As medicine becomes more precise and individualized — and as technology makes collecting and dispensing data easier than ever — you may wonder about the safety of your personal health information.
The federal Health Insurance Portability and Accountability Act (HIPAA) requires protection of certain electronic data — such as any information that can identify you or that pertains to your physical or mental health, including treatments.
“But Rush goes beyond what’s HIPAA-mandated by protecting all of your health information against outside intrusion and inside breaches, including data that doesn’t contain your name or other identifiable information,” says Shafiq Rab, MD, MPH, senior vice president and chief information officer at Rush University Medical Center.
‘Moral and ethical duty’
Rush has the following safeguards in place to protect and defend your data:
- Thanks to encryption software, any would-be cyber-thief who tries to gain access to digital data would be unable to unscramble and use it.
- Privacy is a top priority of Rush employees. As part of their training, they learn to rigorously protect patient info by following several internal security guidelines.
- Rush is constantly checking the identity of authorized personnel to ensure that only people who need to know can see your patient health data.
- Rush hires outside security firms to test its computer system for weaknesses.
But what makes Rush stand out is a culturally embedded belief in the sanctity of patient health information.
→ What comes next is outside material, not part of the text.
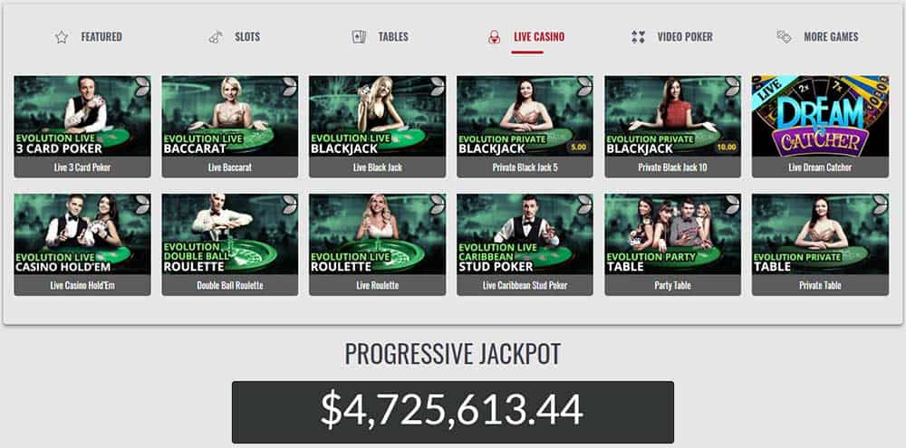Click the progressive jackpot amount display
Image resolution: width=906 pixels, height=448 pixels.
(x=452, y=412)
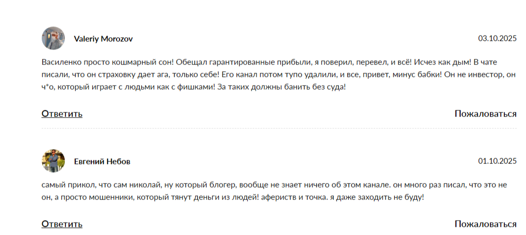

That belief is held by people across the organization — from doctors to nurses to patient registration specialists. “Patients come to Rush because they trust us with their health care,” Rab says. “It’s also our moral and ethical duty to take care of their health information.
Shafiq Rab, MD, MPH, is passionate about information technology because of its potential to improve people’s lives. He believes technological innovation is one of the best ways to enhance health care for individuals and society as a whole.